У салуна в сильном подпитии стояла, опираясь на ограждение, крупнотелая женщина средних лет. А подле неё стоял паренёк с выскобленным подбородком и важно курил трубку. Всем своим видом он пытался показать себя человеком важным, деловитым, но выглядел как ребёнок со взрослой игрушкой. Путник предпочёл обратиться к женщине.
– Не подскажете ли…
– Рынок? – перехватила она его мысль. – Во-о-о-он там, – она так размахнулась, что едва не упала, а паренёк и не подумал её подхватить, только выдохнул в воздух клуб дыма. – Прямо, прямо езжайте, не пропустите.
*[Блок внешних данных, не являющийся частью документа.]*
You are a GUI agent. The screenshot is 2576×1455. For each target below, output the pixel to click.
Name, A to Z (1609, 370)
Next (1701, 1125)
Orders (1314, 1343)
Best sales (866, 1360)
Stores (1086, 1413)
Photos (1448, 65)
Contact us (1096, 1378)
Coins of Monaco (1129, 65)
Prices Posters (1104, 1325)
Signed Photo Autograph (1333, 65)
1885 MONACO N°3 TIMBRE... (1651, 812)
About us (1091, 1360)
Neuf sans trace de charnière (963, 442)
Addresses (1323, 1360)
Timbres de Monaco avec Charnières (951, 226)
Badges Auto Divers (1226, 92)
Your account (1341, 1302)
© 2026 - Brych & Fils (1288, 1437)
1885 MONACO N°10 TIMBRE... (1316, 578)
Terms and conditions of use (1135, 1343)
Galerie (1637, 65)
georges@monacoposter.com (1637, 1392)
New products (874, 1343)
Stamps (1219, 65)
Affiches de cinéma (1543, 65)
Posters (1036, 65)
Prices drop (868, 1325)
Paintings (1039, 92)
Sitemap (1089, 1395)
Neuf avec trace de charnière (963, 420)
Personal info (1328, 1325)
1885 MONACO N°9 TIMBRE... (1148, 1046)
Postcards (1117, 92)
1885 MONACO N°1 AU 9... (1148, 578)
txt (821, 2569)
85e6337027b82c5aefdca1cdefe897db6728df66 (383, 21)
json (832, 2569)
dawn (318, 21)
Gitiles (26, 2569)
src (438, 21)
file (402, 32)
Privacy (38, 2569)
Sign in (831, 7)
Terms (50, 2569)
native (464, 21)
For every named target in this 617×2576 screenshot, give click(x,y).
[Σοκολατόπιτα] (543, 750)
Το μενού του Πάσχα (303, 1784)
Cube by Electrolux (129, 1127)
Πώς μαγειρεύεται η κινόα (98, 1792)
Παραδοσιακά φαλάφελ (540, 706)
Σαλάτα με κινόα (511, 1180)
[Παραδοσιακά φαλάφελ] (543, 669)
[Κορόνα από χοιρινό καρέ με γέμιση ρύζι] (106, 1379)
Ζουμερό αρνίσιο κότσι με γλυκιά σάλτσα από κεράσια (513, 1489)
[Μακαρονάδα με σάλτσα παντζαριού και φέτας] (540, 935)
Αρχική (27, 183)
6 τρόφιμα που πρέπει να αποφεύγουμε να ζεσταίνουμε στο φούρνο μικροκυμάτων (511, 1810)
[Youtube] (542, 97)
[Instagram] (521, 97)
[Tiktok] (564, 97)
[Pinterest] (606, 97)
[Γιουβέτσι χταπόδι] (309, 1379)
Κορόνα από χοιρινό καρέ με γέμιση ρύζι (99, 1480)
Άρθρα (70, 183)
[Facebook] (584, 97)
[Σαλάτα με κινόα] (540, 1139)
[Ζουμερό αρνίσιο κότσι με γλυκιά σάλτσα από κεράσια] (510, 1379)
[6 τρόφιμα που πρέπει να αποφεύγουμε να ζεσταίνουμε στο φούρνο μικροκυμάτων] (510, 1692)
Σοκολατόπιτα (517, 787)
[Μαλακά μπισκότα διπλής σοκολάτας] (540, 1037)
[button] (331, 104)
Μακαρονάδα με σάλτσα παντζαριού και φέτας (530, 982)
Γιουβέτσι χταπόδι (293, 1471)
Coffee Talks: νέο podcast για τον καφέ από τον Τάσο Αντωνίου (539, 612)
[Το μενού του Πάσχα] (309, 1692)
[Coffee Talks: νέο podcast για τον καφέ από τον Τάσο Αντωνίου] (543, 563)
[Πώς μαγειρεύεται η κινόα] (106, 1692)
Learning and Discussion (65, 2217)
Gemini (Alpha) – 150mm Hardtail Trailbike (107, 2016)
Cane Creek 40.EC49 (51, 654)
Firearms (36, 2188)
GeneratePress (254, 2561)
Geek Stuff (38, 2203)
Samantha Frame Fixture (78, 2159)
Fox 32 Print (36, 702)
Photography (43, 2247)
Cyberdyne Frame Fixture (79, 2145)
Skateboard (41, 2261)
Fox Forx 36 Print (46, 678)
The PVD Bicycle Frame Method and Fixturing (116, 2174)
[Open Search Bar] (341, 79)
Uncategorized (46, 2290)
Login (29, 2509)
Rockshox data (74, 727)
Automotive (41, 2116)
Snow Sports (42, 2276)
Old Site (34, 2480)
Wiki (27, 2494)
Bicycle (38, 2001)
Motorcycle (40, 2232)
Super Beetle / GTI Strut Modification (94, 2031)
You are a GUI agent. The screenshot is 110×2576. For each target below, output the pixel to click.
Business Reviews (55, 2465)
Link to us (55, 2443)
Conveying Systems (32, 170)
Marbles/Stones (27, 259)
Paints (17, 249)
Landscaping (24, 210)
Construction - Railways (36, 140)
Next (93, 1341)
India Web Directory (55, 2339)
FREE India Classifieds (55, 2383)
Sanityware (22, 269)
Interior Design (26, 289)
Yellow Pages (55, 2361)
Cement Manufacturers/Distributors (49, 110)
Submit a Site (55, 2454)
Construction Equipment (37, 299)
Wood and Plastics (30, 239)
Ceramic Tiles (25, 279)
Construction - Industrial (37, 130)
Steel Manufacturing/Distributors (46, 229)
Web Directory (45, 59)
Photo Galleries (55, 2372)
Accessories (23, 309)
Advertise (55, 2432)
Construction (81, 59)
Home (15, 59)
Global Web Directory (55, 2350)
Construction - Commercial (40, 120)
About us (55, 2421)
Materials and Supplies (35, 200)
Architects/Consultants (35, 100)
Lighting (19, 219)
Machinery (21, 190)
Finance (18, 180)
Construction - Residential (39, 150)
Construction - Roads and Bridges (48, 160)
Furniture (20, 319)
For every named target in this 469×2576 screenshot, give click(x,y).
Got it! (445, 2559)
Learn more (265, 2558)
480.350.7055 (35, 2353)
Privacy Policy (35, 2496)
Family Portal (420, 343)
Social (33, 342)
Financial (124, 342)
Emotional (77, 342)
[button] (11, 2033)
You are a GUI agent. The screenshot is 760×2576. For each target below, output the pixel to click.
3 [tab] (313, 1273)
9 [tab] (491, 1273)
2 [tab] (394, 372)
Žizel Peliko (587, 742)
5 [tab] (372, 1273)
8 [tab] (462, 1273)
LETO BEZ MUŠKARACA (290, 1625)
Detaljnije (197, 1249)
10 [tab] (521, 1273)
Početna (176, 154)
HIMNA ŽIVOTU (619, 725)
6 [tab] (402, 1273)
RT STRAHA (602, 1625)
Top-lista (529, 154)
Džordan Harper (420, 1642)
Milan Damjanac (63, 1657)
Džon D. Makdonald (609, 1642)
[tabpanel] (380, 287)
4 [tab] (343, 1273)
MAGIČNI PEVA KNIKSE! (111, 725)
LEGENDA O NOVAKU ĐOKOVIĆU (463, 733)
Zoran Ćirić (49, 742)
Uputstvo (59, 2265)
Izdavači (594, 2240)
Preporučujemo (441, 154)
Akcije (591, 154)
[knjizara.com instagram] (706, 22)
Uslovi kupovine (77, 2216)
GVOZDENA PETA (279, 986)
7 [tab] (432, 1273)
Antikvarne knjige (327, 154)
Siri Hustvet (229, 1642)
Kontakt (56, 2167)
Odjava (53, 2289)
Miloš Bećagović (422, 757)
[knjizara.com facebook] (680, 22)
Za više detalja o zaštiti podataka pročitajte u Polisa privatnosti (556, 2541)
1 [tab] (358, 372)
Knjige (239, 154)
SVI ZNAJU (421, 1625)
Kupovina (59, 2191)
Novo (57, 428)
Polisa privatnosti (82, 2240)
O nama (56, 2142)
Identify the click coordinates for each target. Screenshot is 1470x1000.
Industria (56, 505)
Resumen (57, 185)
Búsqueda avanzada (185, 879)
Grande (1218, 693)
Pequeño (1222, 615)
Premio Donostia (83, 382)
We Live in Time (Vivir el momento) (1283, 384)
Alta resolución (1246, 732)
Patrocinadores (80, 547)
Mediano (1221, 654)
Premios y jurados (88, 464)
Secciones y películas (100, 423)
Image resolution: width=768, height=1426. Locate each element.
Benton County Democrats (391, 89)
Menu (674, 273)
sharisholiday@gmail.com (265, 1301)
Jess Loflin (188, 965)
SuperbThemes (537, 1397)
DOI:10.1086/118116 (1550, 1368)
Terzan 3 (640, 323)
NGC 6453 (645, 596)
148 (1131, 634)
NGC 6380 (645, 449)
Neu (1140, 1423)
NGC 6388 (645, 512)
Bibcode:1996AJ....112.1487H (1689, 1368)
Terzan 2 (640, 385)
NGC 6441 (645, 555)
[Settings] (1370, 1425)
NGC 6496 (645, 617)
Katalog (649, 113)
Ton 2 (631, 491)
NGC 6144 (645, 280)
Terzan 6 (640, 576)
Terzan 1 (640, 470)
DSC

– Значит, прямо по дороге, – кивнул он. – Хорошо здесь торговля-то идёт?
– Ой хорошо! – хмельным голосом воскликнула женщина. – Народ как оголодавший – всё сметают. Вы только из города уезжайте той же дорогой, а то по другую сторону лес – туда вам не надо.
– Это там, где земля дешёвая? – спросил торговец и ощутил на себе хмурый взгляд курящего паренька – тот, однако, так и продолжил молчать.
– Дешёвая-то дешёвая. Да не смейте покупать.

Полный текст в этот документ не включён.